The first orders were expected to begin shipping in August 2007, according to Medison CEO Valdi Ivancic however they did not materialise. On July 27, 2007, Medison reported that its e-mail system had failed due to heavy traffic, and stated that the company offers a full refund for undelivered orders.

On September 12, 2Checkout.com, the company that handles payments for Medison, announced that it would begin refunding customers for undelivered orders. On September 20, Medison's account had been suspended until further notice.

==Criticism==
The low price of the Medison Celebrity had raised concerns that the computer may be a fraud. In addition, the physical appearance of the hardware was reported to be identical to a product from Taiwanese manufacturer Clevo. On the Medison website, the copyright disclaimer was identical to that of computer manufacturer Apple. Also, the site initially contained an unauthorized advertisement from Swedish telecom operator Tele2. Tele2 representative Thomas Ekman said his company had not purchased any space on the website. Robert Klanjack, Scandinavian CEO of Medison, had no comments when asked by Swedish financial site E24, stating only that Medison will explain itself in an upcoming press event. At the press conference held in Stockholm, Sweden on August 1, 2007, at which the computer was shown to Swedish press, the manufacturer and serial number information had been removed from the case, to further add to the belief that it may be vaporware. Ivancic asserted that the computer will be available and that most of the revenues will be generated from advertisements on the Medison website and not the sales of Medison Celebrity itself.
Support will, according to Ivancic, be handled by electronics service company InfoCare, but InfoCare representative Anna Rosander claims there is no such agreement yet.
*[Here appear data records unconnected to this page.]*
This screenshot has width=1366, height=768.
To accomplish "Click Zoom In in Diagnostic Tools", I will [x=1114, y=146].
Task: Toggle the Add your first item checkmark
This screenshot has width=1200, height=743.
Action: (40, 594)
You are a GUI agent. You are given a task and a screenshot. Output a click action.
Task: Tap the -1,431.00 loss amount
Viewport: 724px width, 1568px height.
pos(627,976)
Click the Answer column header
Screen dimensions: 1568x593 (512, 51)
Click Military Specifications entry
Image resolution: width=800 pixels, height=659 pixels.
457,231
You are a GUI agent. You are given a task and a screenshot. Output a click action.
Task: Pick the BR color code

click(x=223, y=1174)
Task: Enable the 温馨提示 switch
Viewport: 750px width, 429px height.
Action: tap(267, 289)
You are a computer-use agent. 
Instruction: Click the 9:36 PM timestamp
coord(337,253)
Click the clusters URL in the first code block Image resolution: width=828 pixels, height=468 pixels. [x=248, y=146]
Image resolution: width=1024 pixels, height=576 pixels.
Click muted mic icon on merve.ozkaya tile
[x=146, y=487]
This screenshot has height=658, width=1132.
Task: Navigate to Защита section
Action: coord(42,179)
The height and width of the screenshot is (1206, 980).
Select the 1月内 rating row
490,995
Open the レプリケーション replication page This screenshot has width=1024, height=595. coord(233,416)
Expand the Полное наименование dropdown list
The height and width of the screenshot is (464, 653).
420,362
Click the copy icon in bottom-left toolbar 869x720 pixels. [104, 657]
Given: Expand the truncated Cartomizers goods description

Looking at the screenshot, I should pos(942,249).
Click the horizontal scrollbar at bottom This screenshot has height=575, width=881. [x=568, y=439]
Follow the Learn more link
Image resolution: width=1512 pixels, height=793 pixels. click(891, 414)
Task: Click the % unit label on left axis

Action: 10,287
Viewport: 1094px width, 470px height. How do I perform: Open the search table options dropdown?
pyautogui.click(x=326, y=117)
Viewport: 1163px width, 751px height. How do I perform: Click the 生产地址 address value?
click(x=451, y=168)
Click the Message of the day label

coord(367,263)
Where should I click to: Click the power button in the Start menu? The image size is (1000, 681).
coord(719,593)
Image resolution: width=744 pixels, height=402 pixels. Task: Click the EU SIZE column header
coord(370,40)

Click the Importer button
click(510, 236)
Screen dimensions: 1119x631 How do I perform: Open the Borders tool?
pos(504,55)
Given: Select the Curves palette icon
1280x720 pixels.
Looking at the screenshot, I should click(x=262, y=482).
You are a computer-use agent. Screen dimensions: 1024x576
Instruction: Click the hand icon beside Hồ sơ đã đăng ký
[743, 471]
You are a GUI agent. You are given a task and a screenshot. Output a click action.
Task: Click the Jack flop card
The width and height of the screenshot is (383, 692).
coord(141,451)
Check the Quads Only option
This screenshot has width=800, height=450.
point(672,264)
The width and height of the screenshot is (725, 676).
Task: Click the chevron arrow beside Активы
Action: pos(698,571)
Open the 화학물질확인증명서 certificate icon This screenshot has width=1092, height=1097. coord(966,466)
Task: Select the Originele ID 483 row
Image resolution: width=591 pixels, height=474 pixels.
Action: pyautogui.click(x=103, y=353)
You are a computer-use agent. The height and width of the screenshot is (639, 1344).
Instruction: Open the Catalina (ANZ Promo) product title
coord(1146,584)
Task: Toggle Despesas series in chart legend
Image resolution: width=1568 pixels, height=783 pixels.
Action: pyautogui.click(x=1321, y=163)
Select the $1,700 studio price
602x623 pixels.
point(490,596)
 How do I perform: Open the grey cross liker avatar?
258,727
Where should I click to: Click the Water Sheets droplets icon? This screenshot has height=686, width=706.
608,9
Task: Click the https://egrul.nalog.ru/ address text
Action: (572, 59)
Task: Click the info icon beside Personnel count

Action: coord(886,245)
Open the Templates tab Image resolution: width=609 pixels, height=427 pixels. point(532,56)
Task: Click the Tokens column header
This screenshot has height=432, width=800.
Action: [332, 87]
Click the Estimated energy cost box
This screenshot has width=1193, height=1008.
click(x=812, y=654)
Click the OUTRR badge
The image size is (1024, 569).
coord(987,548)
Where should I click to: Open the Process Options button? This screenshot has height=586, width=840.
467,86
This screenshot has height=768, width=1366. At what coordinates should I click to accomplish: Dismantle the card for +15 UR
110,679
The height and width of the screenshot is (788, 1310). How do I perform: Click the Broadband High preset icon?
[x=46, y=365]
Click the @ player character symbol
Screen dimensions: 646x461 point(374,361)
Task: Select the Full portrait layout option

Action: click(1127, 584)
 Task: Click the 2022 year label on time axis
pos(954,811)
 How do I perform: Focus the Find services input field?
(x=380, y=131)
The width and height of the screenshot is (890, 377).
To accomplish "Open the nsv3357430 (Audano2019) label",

Ivancic claims to have taken part in the design process of IKEA furniture, and be responsible for the color schemes of the first Apple iMacs. Ivancic also announced that he will be running for the prime minister post of Sweden at the next election.

On August 9, 2007, Medison issued a press release, stating that it would no longer talk to media. According to the press release, negative media attention regarding the controversial Medison Celebrity had been harmful to company relations. It also stated that it would deliver the product as promised, which as of September 2007 it has not.

On September 10, 2007, Medison CEO Valdi Ivancic issued another press release, dismissing recent criticism in media as lies. In addition, the Medison website had been taken down only days before. The company stated this was a temporary technical error, however a representative from its web hotel Manufrog claimed the account had been misconfigured and later suspended, as reported by a blogger. Ivancic dismissed all accusations of the company being a fraud, and speculations of the website downtime being Medison's escape with early buyers' money. Due to great demand, the company has experienced logistical problems, but will deliver the Medison Celebrity, according to Ivancic. The press release encouraged Medison customers not to believe in media speculations, stating that Medison is a serious company with intentions to deliver.

However, on September 13, 2007, 2CheckOut announced that customers would be refunded within 7–10 days. According to 2CheckOut, customers that still wanted the computer would have to place a new order.